**Extracted data:**
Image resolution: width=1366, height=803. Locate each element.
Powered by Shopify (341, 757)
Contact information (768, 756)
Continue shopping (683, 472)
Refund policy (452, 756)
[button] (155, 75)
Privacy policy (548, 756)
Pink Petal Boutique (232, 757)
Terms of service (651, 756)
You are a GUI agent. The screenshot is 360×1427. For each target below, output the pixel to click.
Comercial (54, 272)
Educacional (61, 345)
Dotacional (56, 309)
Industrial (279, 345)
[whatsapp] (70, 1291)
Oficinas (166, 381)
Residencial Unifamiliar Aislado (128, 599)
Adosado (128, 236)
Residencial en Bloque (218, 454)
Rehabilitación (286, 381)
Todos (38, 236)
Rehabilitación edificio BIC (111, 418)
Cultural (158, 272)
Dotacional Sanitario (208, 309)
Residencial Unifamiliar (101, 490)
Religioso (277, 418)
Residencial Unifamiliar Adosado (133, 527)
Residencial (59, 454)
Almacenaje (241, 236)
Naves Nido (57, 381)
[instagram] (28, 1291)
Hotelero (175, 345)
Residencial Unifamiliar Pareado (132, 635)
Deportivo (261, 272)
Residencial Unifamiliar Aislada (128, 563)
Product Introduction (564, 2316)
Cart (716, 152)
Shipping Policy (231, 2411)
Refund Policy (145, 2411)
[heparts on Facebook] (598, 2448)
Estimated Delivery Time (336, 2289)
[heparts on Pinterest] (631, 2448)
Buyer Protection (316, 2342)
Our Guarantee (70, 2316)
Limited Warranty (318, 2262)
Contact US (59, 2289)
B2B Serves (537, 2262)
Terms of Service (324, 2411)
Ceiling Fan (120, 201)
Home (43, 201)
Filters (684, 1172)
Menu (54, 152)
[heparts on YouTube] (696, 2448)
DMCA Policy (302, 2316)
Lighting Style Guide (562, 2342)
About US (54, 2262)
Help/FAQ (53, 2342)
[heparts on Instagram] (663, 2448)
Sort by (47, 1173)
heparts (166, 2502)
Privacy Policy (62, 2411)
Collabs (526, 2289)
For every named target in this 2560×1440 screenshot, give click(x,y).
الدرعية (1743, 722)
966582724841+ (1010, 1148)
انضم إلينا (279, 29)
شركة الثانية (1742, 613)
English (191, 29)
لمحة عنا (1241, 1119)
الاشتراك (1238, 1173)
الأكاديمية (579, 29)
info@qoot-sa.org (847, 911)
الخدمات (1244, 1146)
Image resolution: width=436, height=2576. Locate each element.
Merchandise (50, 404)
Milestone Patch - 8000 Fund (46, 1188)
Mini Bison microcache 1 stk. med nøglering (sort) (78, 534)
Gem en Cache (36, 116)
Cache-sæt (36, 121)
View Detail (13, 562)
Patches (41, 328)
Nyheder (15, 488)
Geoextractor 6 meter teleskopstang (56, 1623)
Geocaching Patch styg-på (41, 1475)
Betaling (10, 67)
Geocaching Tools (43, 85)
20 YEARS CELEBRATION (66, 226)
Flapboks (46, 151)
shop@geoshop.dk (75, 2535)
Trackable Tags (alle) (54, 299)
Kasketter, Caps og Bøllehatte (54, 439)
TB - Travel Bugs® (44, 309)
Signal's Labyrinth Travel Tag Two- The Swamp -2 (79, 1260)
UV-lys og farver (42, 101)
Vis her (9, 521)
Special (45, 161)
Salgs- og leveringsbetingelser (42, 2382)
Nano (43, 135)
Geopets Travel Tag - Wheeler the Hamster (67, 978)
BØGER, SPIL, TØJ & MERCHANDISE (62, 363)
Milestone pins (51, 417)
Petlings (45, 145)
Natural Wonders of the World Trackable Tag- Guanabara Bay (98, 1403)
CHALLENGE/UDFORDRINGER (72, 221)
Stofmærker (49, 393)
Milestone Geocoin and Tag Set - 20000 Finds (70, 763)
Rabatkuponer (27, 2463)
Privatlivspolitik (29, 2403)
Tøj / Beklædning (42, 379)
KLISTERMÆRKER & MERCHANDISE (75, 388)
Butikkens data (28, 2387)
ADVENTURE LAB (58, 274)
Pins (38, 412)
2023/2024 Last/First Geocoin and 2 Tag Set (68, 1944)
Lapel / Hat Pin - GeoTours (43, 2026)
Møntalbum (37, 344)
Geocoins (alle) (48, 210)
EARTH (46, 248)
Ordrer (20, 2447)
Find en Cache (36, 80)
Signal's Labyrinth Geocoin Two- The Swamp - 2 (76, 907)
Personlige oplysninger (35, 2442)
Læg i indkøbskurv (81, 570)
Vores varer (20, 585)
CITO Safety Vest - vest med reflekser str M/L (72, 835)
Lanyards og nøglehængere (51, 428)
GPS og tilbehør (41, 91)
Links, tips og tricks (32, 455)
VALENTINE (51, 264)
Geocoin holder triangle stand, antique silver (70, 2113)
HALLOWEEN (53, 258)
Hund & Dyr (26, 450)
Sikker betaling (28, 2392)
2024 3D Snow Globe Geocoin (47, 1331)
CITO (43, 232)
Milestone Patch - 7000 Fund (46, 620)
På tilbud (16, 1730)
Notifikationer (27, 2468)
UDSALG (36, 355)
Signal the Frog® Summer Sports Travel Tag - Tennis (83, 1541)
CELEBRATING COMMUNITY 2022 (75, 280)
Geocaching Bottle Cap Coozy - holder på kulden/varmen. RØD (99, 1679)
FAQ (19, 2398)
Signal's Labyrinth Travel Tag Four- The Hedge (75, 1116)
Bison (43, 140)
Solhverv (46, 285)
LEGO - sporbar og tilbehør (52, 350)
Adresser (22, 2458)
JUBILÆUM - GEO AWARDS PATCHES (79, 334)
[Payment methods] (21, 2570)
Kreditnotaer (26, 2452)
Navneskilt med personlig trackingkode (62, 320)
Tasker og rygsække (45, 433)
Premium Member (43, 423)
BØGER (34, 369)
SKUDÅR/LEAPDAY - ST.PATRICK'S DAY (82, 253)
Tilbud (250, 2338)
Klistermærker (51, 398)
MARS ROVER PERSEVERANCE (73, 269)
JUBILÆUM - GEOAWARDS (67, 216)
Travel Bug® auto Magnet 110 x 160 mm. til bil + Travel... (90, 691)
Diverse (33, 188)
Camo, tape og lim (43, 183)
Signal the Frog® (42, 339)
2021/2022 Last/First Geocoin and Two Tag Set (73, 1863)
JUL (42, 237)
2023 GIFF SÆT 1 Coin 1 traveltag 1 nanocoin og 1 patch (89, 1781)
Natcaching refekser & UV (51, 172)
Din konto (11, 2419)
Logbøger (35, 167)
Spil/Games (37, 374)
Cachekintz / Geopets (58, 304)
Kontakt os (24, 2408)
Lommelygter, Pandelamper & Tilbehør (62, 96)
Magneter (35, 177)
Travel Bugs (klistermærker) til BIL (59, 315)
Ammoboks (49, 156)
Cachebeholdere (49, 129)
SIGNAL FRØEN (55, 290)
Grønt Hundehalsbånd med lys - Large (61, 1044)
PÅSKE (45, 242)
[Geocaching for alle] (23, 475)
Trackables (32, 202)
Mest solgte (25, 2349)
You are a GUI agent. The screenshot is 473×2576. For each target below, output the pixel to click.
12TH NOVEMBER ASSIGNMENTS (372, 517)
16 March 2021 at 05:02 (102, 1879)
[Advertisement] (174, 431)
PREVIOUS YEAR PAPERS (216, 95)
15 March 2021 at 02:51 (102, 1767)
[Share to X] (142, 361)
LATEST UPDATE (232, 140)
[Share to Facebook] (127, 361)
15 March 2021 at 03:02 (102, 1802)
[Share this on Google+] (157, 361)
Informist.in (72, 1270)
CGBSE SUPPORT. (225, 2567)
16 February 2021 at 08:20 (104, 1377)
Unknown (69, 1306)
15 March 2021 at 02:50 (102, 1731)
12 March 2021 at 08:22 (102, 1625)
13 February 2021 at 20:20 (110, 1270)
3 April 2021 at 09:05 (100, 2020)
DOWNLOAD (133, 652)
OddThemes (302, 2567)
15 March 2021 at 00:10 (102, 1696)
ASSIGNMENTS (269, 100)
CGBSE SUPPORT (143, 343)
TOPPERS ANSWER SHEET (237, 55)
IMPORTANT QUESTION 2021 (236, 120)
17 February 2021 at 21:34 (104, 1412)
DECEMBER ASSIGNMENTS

**Exercise objective:**
Within the entries above, work out how many lines contain the word "output". The number alone is the answer.

**Your solution:**
2